Collected data entries
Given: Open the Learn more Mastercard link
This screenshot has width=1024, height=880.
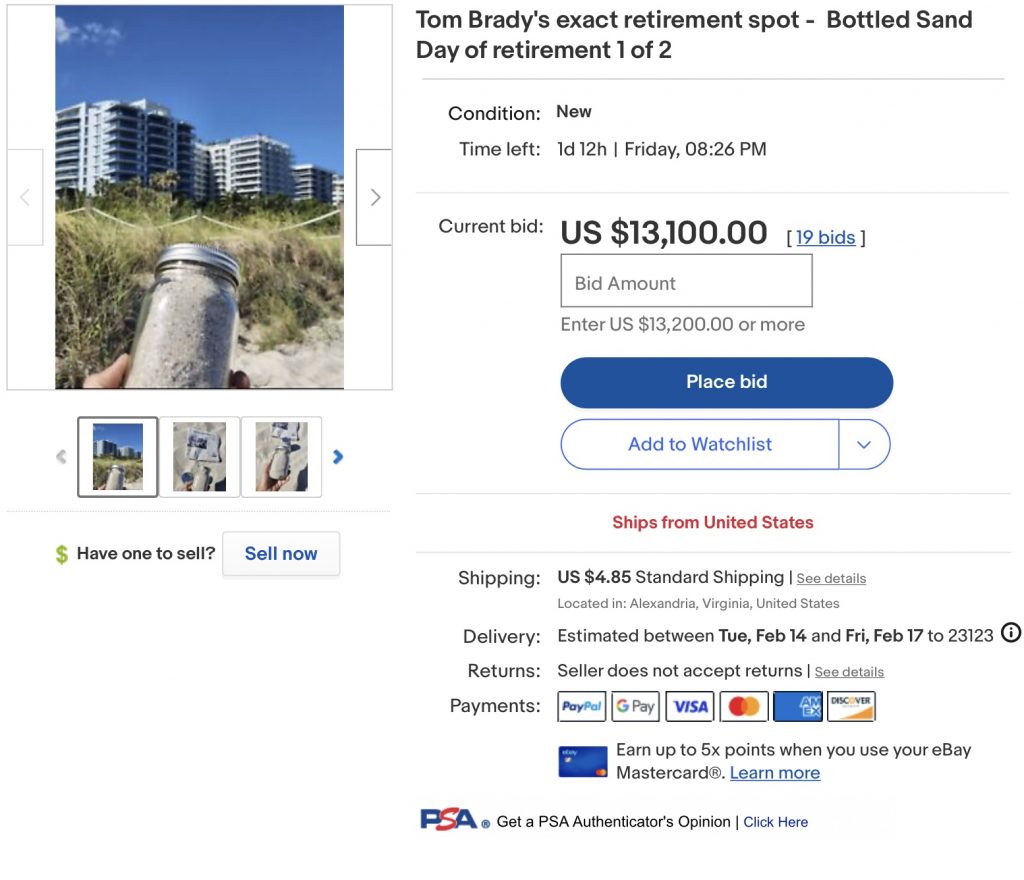Looking at the screenshot, I should point(774,772).
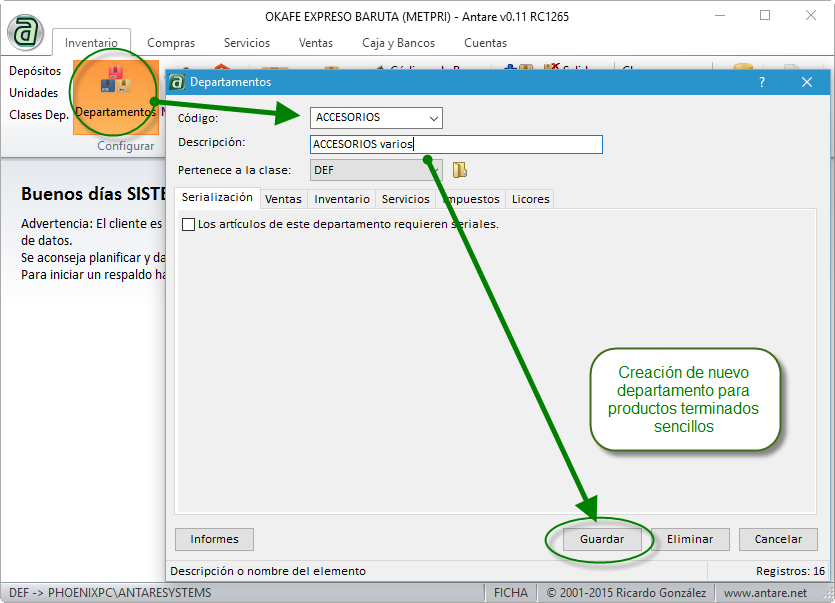Select the Ventas tab in dialog

(x=283, y=199)
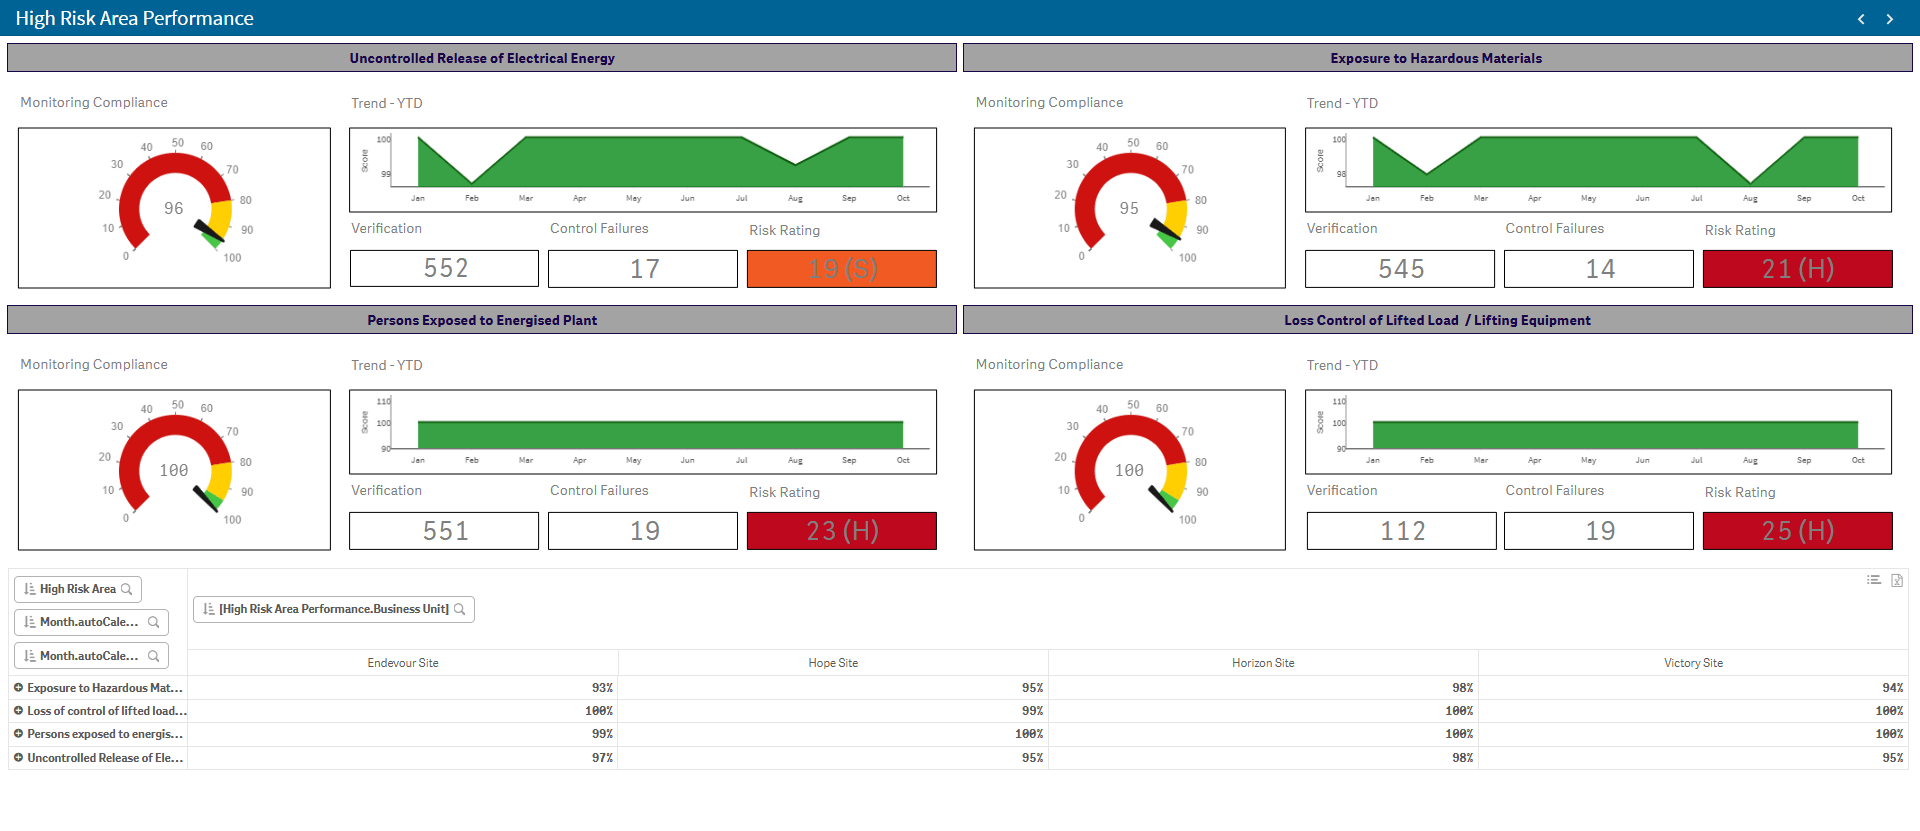Go to the previous sheet arrow
This screenshot has width=1920, height=831.
click(x=1861, y=19)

§ Task to carry out
The reply should hold every entry above, given again exactly, but not a single picture.

§ Solution below
Given: Open the Learn more Mastercard link
This screenshot has width=1024, height=880.
Looking at the screenshot, I should point(774,772).
Select the Ventas tab in dialog

(x=283, y=199)
Go to the previous sheet arrow
This screenshot has width=1920, height=831.
click(x=1861, y=19)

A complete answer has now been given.